Provavelmente nenhum político nos últimos 100 anos recebeu tanto dinheiro de luvas como as que se suspeitam que José Sócrates terá recebido enquanto primeiro-ministro, nem terá havido alguém a distribuir tanto dinheiro por uma teia de poderosos como Ricardo Salgado, nem há memória de algum magistrado ter um esquema da dimensão do que Rui Rangel é arguido.
Mas estes casos extraordinários não indiciam um aumento da corrupção.
Acreditar que antes havia menos corrupção, ou que nem havia, e que todos os servidores da causa pública eram homens bons interessados exclusivamente no bem comum, é simplesmente desconhecer a história e a cultura organizacional de um país em que a velha cunha se tornou uma instituição tolerada e aceite.
É a mesma cultura onde na administração pública se criaram dificuldades aos cidadãos e empresas para depois alguém em posições-chave vender facilidades, a troco de comissões.
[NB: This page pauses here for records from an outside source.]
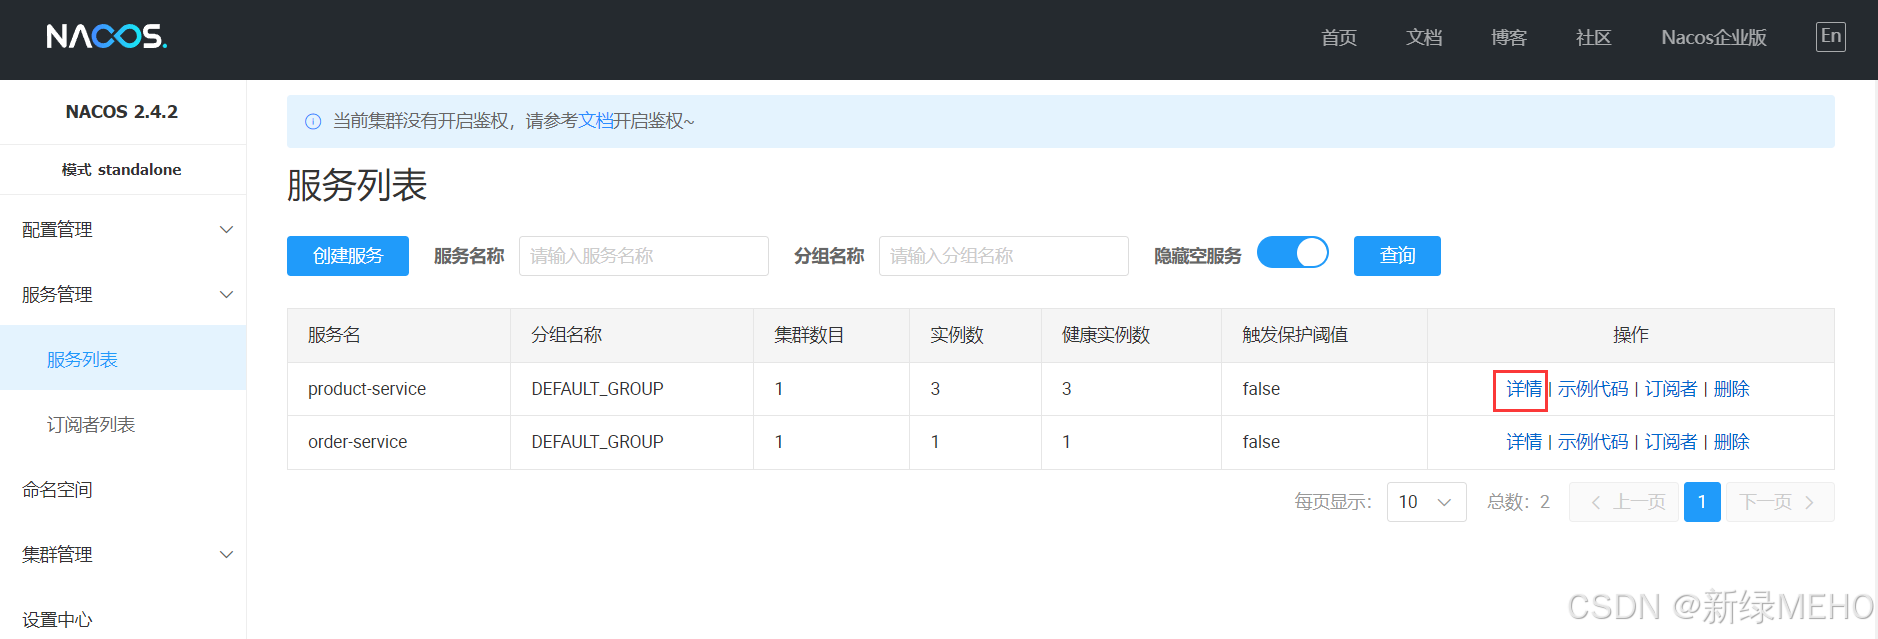Delete the order-service entry
1878x639 pixels.
tap(1731, 442)
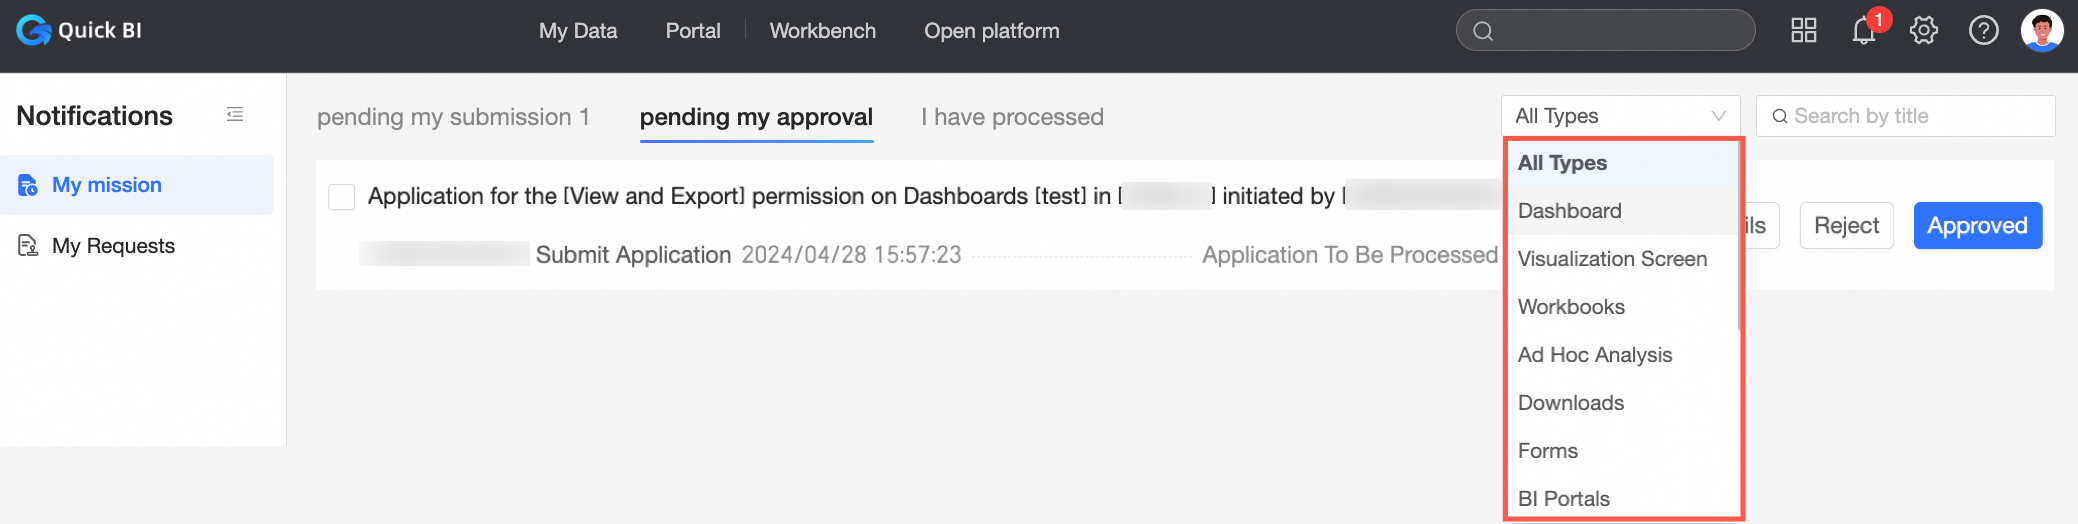The image size is (2078, 524).
Task: Click the Approved button
Action: [1977, 226]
Hoje a corrupção já é olhada com censura social e há um conjunto de mudanças que tornam possível seguir o rasto do dinheiro. Curiosamente, as leis contra o branqueamento dos capitais, destinadas a combater prioritariamente os crimes associados ao terrorismo e tráfico de droga, acabam por ser um instrumento precioso para apanhar os crimes de corrupção.
Curiosamente entre a acusação de Sócrates e os indícios contra o juiz desembargador Rangel há padrões comuns. O dinheiro passou por "barrigas de aluguer". Há uma rede de amigos e ex-mulheres que participaram no esquema. E este país é tão pequeno que a única decisão favorável a Sócrates em tribunais superiores teve a assinatura do juiz desembargador agora arguido na operação Lex.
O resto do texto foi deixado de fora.